1人48万円の極上ツアーも! 名鉄の本気が詰まった豪華バス「ルヴィア」驚きの車内

都市鉱山 なぜ有効活用できず?

名鉄バスの新たな高級ツアーブランド専用車両「LUVIA(ルヴィア)」がお披露目されました。49人乗りの大型バスをわずか18席に大改装し、バーカウンターまで備えるまさに“走る高級ホテル”。極上の快適シートや驚きの車内を見てきました。

贅をこらした「LUVIA(ルヴィア)」の魅力とは?

 名鉄バスは2026年3月17日、新しいツアーブランド「遊山-yusan-」で使われる専用車両「LUVIA(ルヴィア)」をメディア向けに公開しました。ワインレッドの車体が美しいこのバスについて、担当者に話を聞いてきました。

 そもそも、ブランド「遊山-yusan-」は名鉄が「非日常を彩る感動のバス体験」をテーマにしたバスツアーです。高いホスピタリティの乗務員や利用者のニーズに対応するアテンダント、さらに老舗料亭や著名なレストランと提携した上質な食事などが楽しめます。

 その「遊山」で使われるのが、豪華バス「ルヴィア」です。通常49席の大型観光バスをわずか18席に改装。そのぶん車内には手洗いや洗面室、バーカウンターなどを備えました。さらに専属アテンダントによる車内サービスや、名古屋市出身の画家・岩﨑知子氏による季節の絵画掲出も行っています。

 今回のイベントは、このような豪華バス「ルヴィア」の初めてのお披露目です。まず外装ですが、気品を感じるワインレッドの塗装を実施。側面には愛知県の海と岐阜県の山々を意識したシンメトリーのデザインをそれぞれ施しており、双方のイラストのラインが後部で繋がっています。

 車体下部の荷台には貴重品を収納できるボックスも用意。こちらは乗客が個別に使えるようになっています。

 内装は贅をこらした雰囲気になっています。天井は木目調のパネルを使用。その他にも車内の各所に木材を使用しているといいます。

18席だけの特権! 驚きの快適シートと充実のアメニティー

 最も驚いたのはシートの快適さです。こちらには足下にリュックを置いてもスペースに余裕があります。
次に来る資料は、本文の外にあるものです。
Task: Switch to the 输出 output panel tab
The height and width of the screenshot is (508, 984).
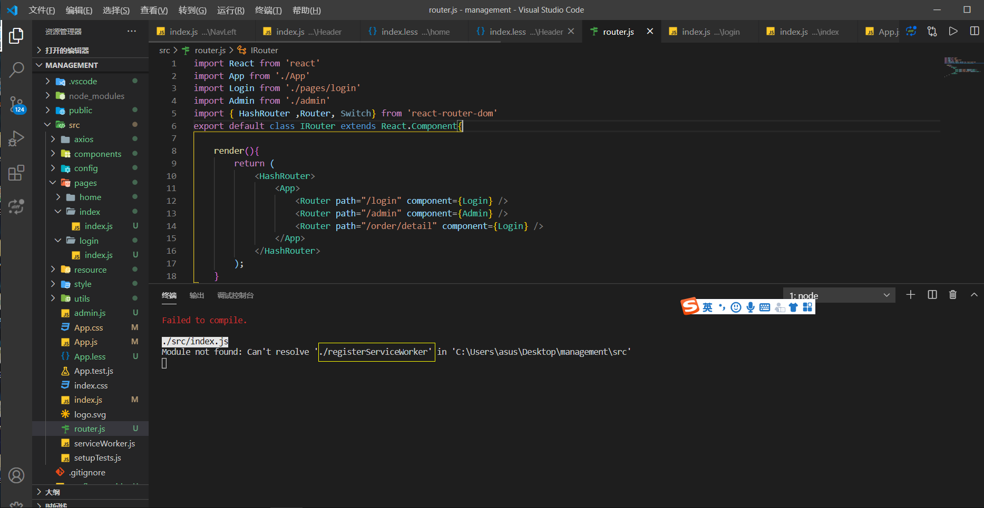Action: [x=197, y=295]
シートカバーもかなり高級の物を使っているようで、しっとりとしていて、適度な硬さで身体を包み込んでくれます。

 リクライニングやフットレストも付属しており、背中を限界まで倒せば、とてもリラックスできそうです。ちなみに、この状態でも後ろの座席には多少の余裕が残ります。また、両脇の肘置きからは折りたたみ式のテーブルに加え、スマホスタンド付きのペットボトルホルダーも展開できます。
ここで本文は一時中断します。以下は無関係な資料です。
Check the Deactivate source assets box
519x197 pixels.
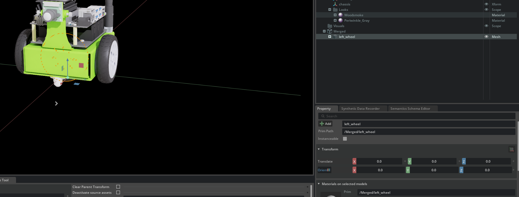click(118, 192)
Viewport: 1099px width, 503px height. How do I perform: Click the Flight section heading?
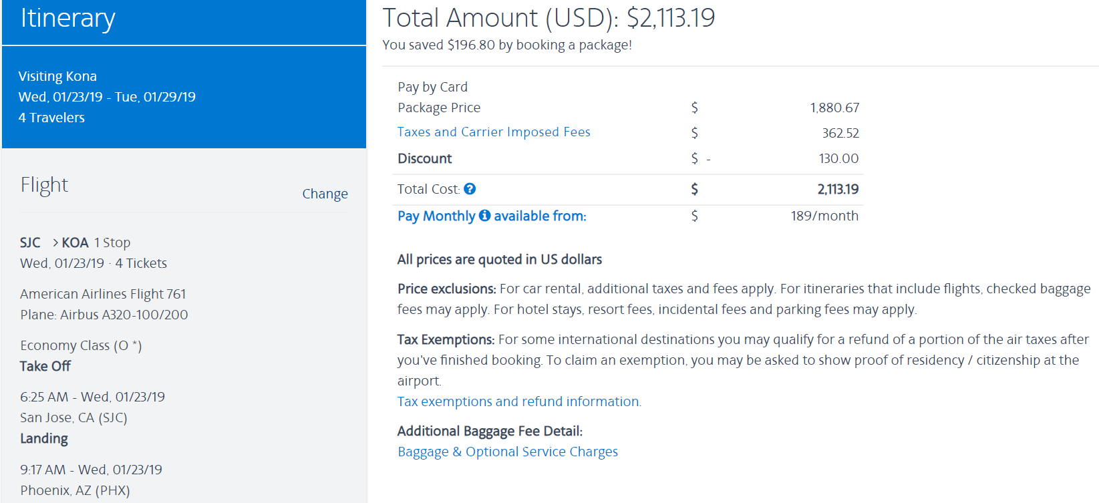point(44,185)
 アメニティーには、スリッパや貸し出し式のブランケットを用意。その他、おしぼりや飲み物の配布サービスもあります。後方にはドリンクサービスが受けられるバーカウンターも設けられています。

 また、トイレについてもウッドデザインのものを採用。さすがに座席ほどの広さはありませんが、それでも開放感のある装いとなっています。

 テープカット後には試乗会も実施。「ルヴィア」の乗り心地を体感できました。通常のバスより高い位置に座席がありますが、名古屋中心部の道路を走っても振動は少なかったです。高速道路であれば、それほど疲労を溜めず、のんびり過ごせるでしょう。
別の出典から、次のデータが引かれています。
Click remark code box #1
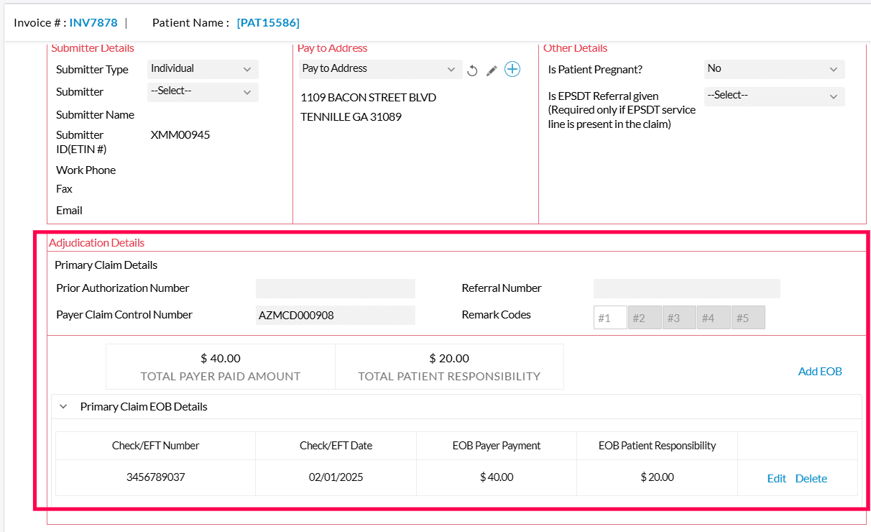The width and height of the screenshot is (871, 532). click(609, 317)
 名鉄の担当者に「ルヴィア」の狙いについて尋ねると「高速バスなどは価格を鑑みて利用する方がメインでしたが、『ルヴィア』は普段バス旅を利用してこなかった層に是非利用して欲しいと思っています」と語っていました。

 また、今後の進展について聞くと、「ぜひこの「遊山-yusan-」企画を成功させて、2台目、3台目のバスを製造していきたい」と話していました。

「ルヴィア」の運行は来月、4月から開始される予定です。なお、高級バスツアーは全28コース用意されるそうで、北海道を5泊6日で巡るツアーは1人当たり48万円になる予定です。